Anschließend geht es in den Landtag zur Buchvorstellung „Made in Thüringen“. Über zwanzig Autoren haben sich darin mit der Entstehung des NSU-Terrornetzwerks auseinandergesetzt – mit den gesellschaftlichen Fehlern, mit dem Versagen des Verfassungsschutzes und dem Wegschauen der Politik. Als Herausgeber will ich das Buch nicht allzu sehr loben. Es ist ja klar, dass ich es nicht herausgegeben hätte, wenn ich es nicht für richtig und wichtig halten würde. Am besten macht man sich selber ein Bild davon: Der Verlag bietet auf seiner Webseite das Inhaltsverzeichnis und eine Leseprobe an. Außerdem hat Salve TV einen Filmbeitrag über das Buch gemacht. Ich kann nur versichern, dass sich das Lesen wirklich lohnt. Für uns ist das Buch Mahnung und Handlungsanweisung zugleich, denn die Strukturen, die den rechten Terror möglich gemacht haben, sind fast alle noch die gleichen wie zur Entstehung der NSU.

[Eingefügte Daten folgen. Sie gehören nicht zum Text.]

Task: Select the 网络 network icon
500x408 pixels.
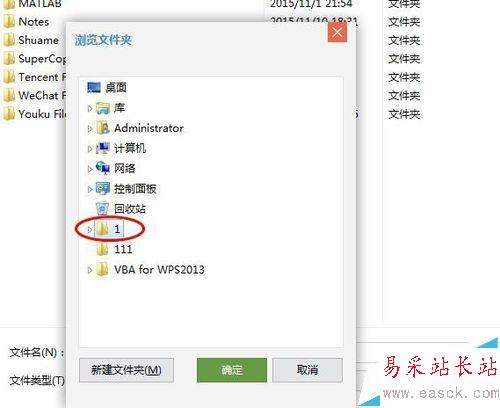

Dienstagabend war ich im Erfurter Rathaus zu einem Konzert von Avitall Gerstetter. Sie ist die erste jüdische Kantorin in Deutschland und ihre Musik war einfach wunderschön. Allerdings erreicht mich noch im Rathaus eine sehr dringende Bitte aus NRW. Sahra Wagenknecht sollte am Mittwoch in Mönchengladbach zum Wahlkampfabschluss sprechen, ist aber kurzfristig ausgefallen. Und nun suchen die Genossinnen und Genossen einen Ersatz. Also plane ich meinen Mittwoch rasch um und freue mich, dass ich am Sonntagabend – wenn wir den Wiedereinzug in den Landtag von NRW feiern – sagen kann, dass ich auch ein kleines bisschen dazu beigetragen habe.